-- Your objective --
Write out exactly the lines from the one containing "BiMi M2650 ARIADNE Marine Veteran - Basic Unisex Hoodie XL" to the end of the material, both ends included, and nothing else. Leave pictures out.

-- Record excerpts --

BEGIN

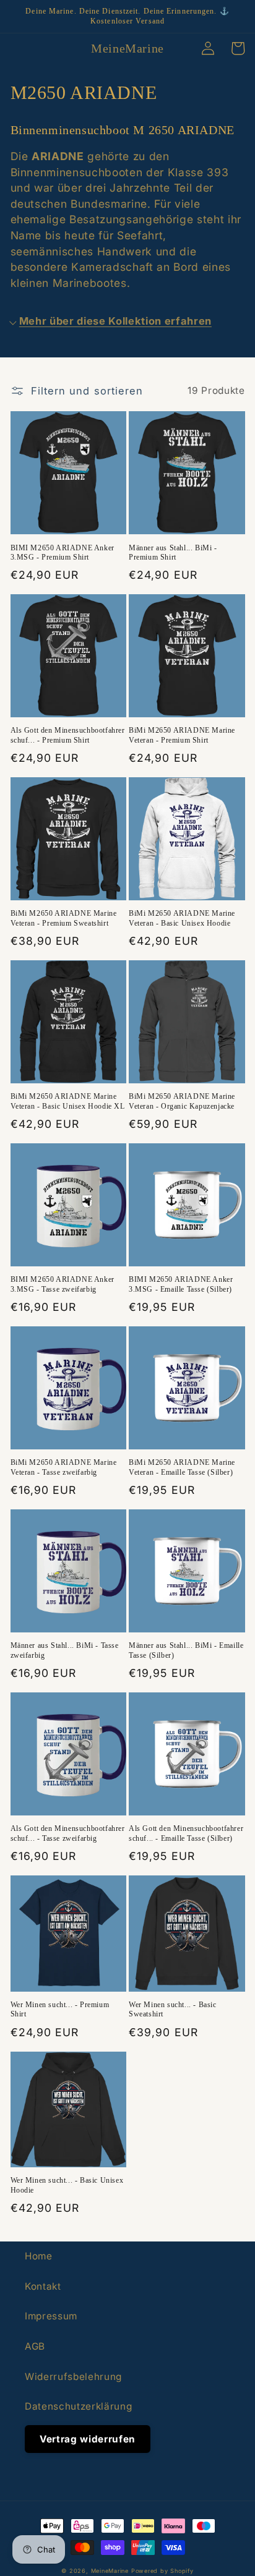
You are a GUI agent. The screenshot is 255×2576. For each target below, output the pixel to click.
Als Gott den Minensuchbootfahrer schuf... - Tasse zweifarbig (68, 1833)
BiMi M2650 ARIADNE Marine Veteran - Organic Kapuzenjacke (182, 1101)
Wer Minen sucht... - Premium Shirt (60, 2009)
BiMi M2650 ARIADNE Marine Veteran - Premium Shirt (182, 735)
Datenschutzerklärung (78, 2406)
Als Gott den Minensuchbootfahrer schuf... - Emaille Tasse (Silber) (186, 1833)
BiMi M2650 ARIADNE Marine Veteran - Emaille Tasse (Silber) (182, 1467)
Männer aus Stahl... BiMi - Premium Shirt (173, 553)
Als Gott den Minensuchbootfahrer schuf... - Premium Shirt (68, 735)
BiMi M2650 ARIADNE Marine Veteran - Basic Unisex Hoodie (182, 918)
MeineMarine (111, 2570)
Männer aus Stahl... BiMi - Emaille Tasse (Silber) (186, 1650)
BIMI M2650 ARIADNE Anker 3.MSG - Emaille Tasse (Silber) (181, 1284)
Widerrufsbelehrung (73, 2376)
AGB (35, 2346)
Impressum (51, 2316)
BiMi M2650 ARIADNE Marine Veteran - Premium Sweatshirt (64, 918)
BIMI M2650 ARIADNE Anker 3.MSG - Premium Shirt (63, 553)
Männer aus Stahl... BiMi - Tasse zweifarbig (65, 1650)
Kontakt (43, 2286)
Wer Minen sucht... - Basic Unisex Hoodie (67, 2185)
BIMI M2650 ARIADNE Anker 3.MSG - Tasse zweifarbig (63, 1284)
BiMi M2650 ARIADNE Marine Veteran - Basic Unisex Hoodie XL (68, 1101)
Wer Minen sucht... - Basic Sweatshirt (173, 2009)
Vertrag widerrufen (88, 2439)
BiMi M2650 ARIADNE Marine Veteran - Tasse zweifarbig (64, 1467)
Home (39, 2256)
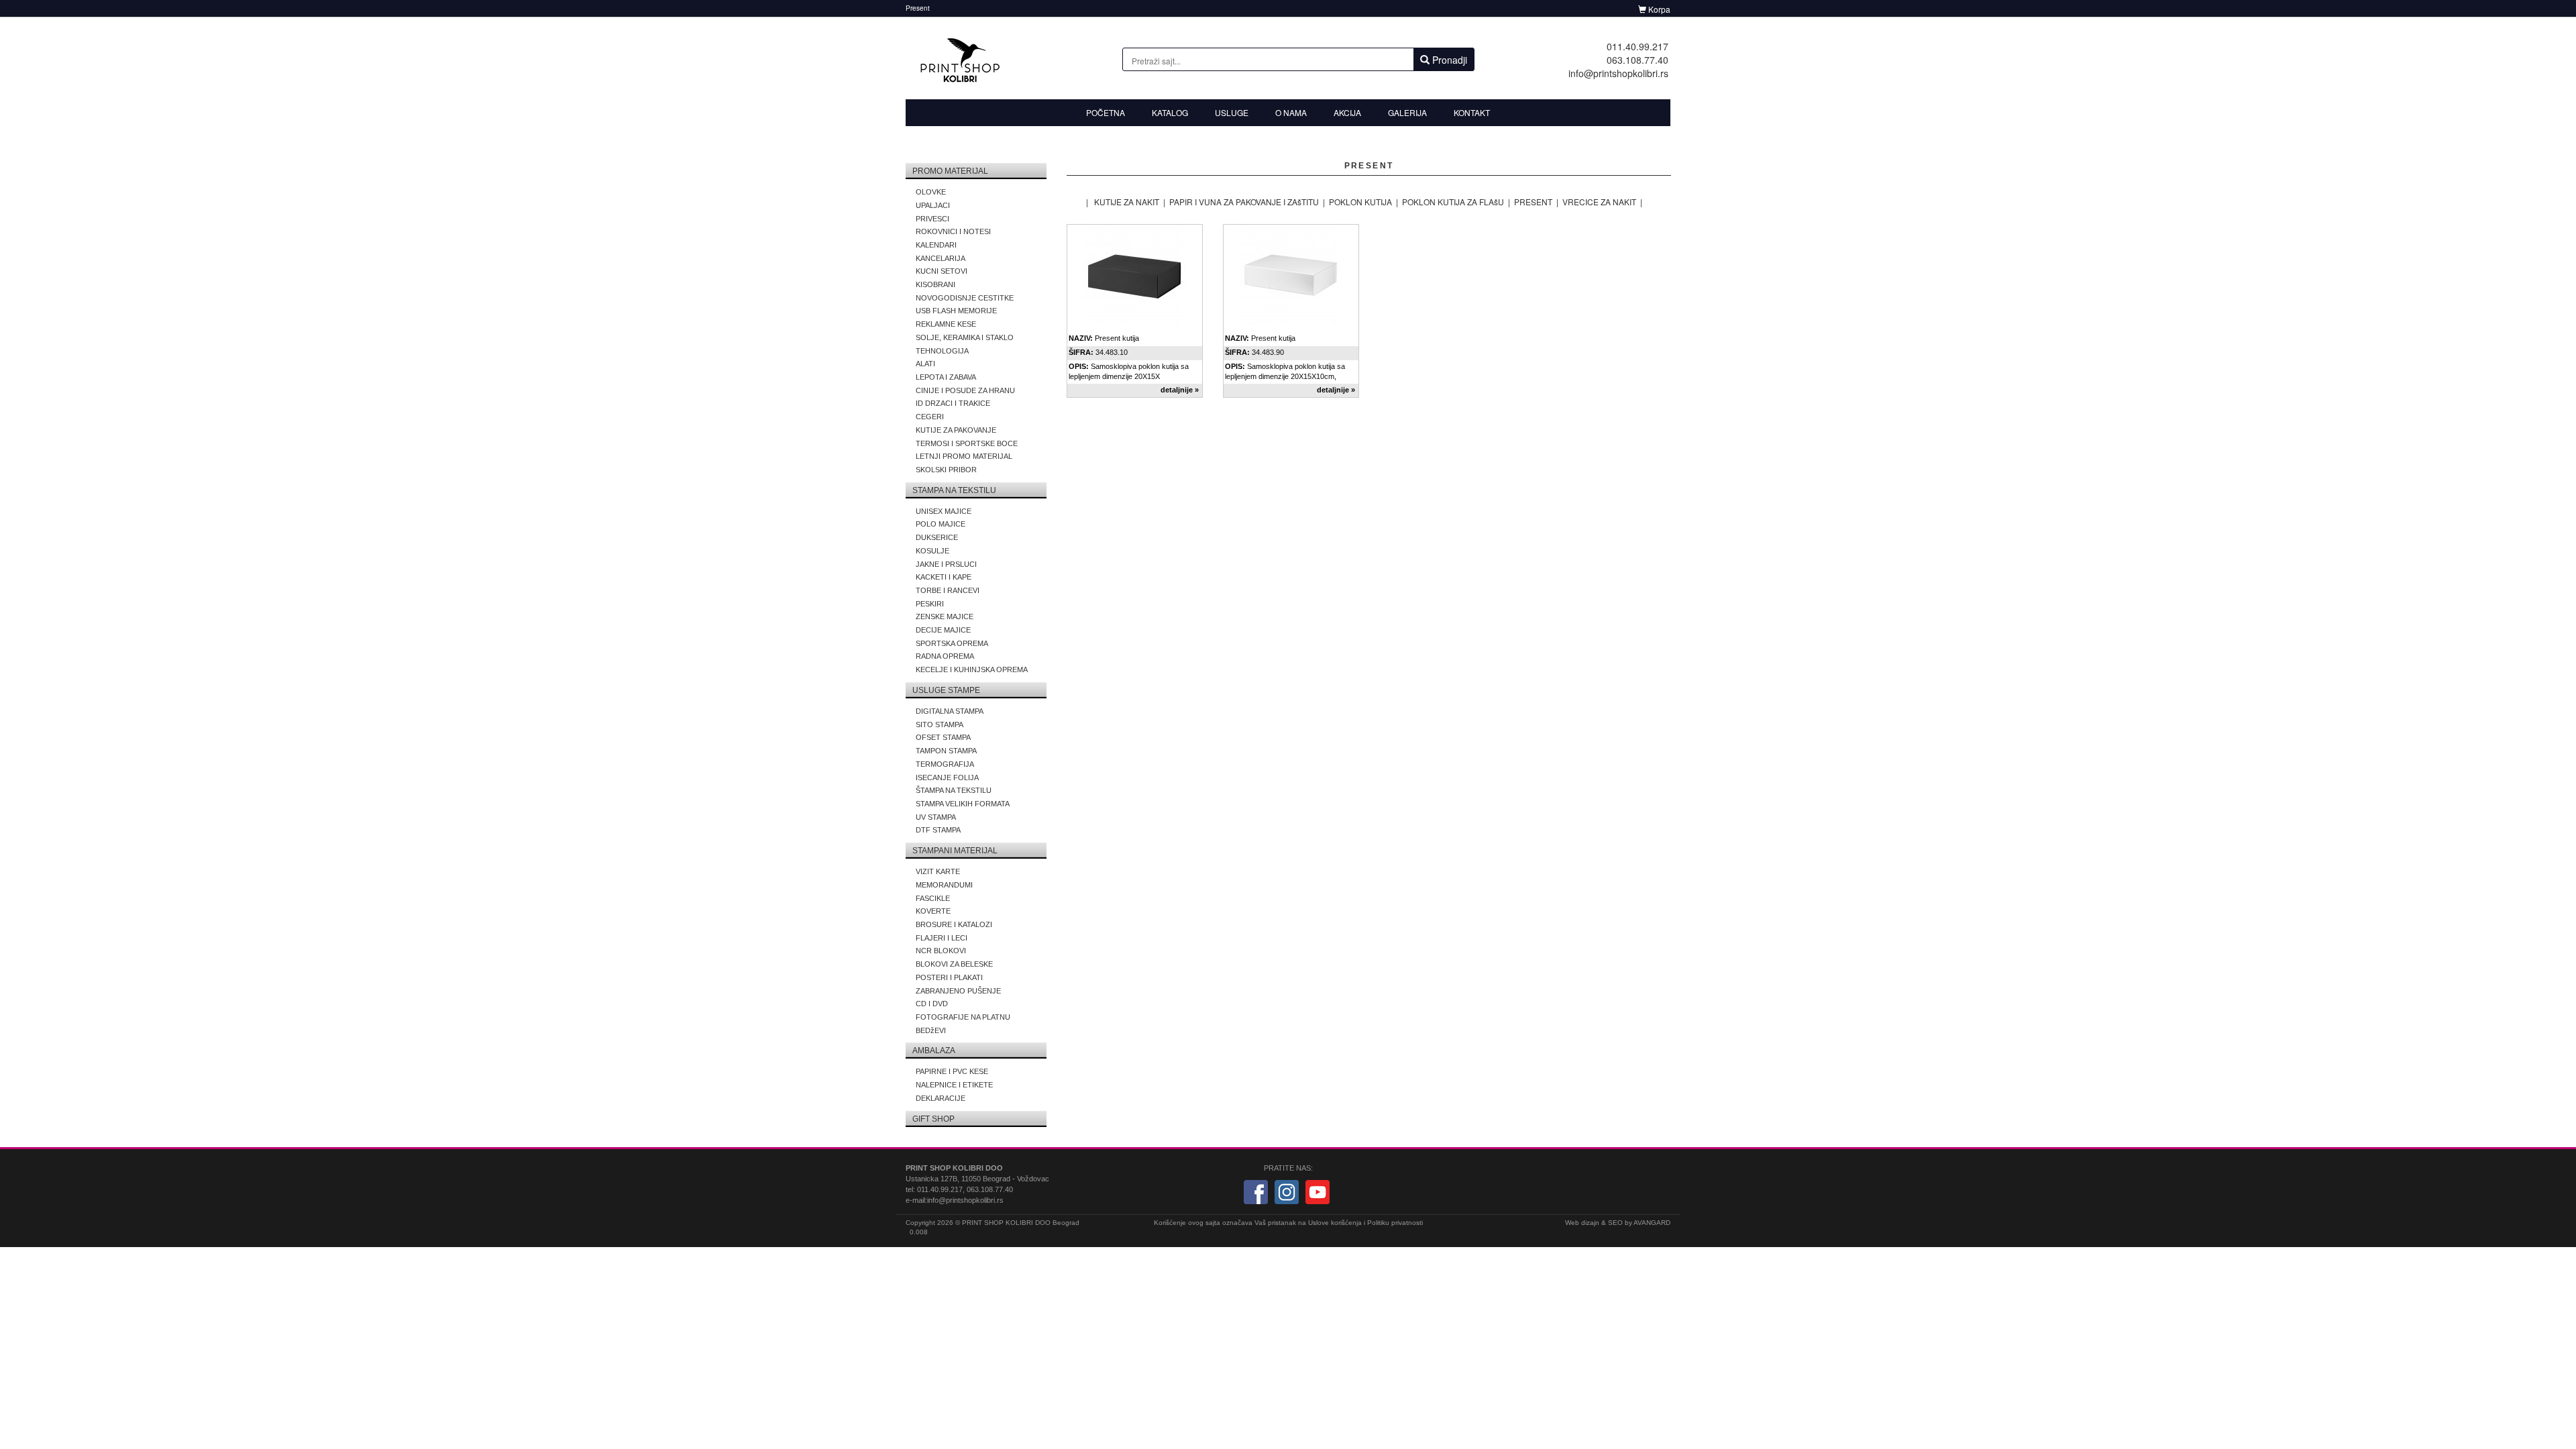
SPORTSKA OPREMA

END

-- Response to the task --
BiMi M2650 ARIADNE Marine Veteran - Basic Unisex Hoodie XL (68, 1101)
Wer Minen sucht... - Basic Sweatshirt (173, 2009)
Vertrag widerrufen (88, 2439)
BiMi M2650 ARIADNE Marine Veteran - Tasse zweifarbig (64, 1467)
Home (39, 2256)
SPORTSKA OPREMA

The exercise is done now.